When you work with an estate planning lawyer to create a comprehensive estate plan, you likely have specific objectives, some of which a living trust may achieve. For instance, you may want to make handling your affairs as simple as possible for your surviving family member, minimize taxes, and avoid probate. Creating and funding a trust with your assets can help you meet these and other similar objectives. A Florida estate planning lawyer at Kramer Green can help you determine whether a trust achieves your goals and, if so, draft an estate plan that incorporates a trust.

Although people create trusts for various reasons, the following are four common objectives you can meet by distributing your assets to your heirs through a trust.

  1. Creating a trust helps your heirs avoid probate.

If you own assets at the time of your death that are not jointly titled with another person and has no named beneficiary, they are probate assets. As a result, when you pass away, the only way to transfer ownership of those assets is for your heirs to open an estate for you in probate court. A personal representative whom the probate court designates then distributes the probate assets to your heirs according to the terms of your will or, if you pass away without a will, according to the laws of intestate succession.

Probate can be costly, cutting into the inheritance you leave your heirs. Furthermore, probate proceedings can be lengthy and cause a significant delay in transferring ownership of the probate assets to your heirs. Probate can be particularly burdensome if you own property in multiple states, leading to separate probate proceedings in each state.

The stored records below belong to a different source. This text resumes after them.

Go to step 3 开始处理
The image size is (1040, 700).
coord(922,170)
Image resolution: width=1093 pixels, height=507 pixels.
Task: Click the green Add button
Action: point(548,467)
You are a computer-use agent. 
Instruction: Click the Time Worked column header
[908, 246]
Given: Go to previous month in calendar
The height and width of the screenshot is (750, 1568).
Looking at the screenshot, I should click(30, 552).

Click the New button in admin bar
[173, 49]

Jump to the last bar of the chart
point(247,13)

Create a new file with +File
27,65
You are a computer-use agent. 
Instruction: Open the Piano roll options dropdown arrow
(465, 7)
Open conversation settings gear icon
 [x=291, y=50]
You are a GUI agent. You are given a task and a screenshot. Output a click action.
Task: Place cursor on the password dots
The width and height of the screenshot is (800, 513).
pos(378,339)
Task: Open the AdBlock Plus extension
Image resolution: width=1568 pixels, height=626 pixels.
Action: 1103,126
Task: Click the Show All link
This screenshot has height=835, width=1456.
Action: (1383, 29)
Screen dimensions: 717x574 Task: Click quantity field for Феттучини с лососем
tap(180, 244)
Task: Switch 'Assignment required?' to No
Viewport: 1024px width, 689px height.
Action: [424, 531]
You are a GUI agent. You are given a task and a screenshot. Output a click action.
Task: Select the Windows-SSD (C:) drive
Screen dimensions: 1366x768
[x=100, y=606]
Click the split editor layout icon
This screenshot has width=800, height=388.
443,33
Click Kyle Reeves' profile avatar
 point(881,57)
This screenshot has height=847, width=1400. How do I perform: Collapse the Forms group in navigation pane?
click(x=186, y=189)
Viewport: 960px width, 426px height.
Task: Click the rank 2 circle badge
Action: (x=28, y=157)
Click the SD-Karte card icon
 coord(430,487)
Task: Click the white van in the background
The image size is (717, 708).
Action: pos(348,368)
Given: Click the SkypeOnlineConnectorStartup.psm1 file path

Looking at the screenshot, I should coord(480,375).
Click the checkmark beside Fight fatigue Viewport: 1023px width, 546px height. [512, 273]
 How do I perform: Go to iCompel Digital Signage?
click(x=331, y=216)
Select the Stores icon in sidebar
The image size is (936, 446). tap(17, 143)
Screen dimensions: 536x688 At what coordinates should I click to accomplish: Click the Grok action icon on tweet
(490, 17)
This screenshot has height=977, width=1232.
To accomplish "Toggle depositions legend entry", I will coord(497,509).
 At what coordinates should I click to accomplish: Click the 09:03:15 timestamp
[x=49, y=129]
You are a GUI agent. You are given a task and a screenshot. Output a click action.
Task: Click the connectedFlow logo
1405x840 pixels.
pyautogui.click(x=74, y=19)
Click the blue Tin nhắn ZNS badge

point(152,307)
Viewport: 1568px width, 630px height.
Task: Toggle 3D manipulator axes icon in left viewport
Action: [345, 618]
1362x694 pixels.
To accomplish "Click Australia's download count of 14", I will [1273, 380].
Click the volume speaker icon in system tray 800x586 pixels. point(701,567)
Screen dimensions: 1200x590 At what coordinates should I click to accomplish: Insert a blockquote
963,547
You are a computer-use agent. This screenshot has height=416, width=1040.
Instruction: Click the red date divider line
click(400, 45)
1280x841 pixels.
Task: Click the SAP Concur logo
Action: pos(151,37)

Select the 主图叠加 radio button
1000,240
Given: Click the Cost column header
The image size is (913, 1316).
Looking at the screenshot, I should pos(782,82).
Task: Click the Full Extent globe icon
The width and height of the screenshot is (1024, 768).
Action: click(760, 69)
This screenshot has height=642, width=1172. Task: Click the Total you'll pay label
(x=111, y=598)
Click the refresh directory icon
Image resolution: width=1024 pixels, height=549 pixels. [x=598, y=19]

However, if you create a trust AND transfer ownership of what otherwise would be probate assets to the trust during your lifetime, you alleviate the need for probate. Typically, you pair your trust with a pour-over will, which transfers ownership of any assets to the trust after your death that you may have inadvertently forgotten to transfer to the trust during your lifetime. Following your death, your designated trustee then distributes or holds in trust your assets to or for the benefit of the named beneficiaries according to the terms and conditions of the trust, with no involvement by the probate court.

  1. A trust allows you to maintain better control over the distribution of your assets.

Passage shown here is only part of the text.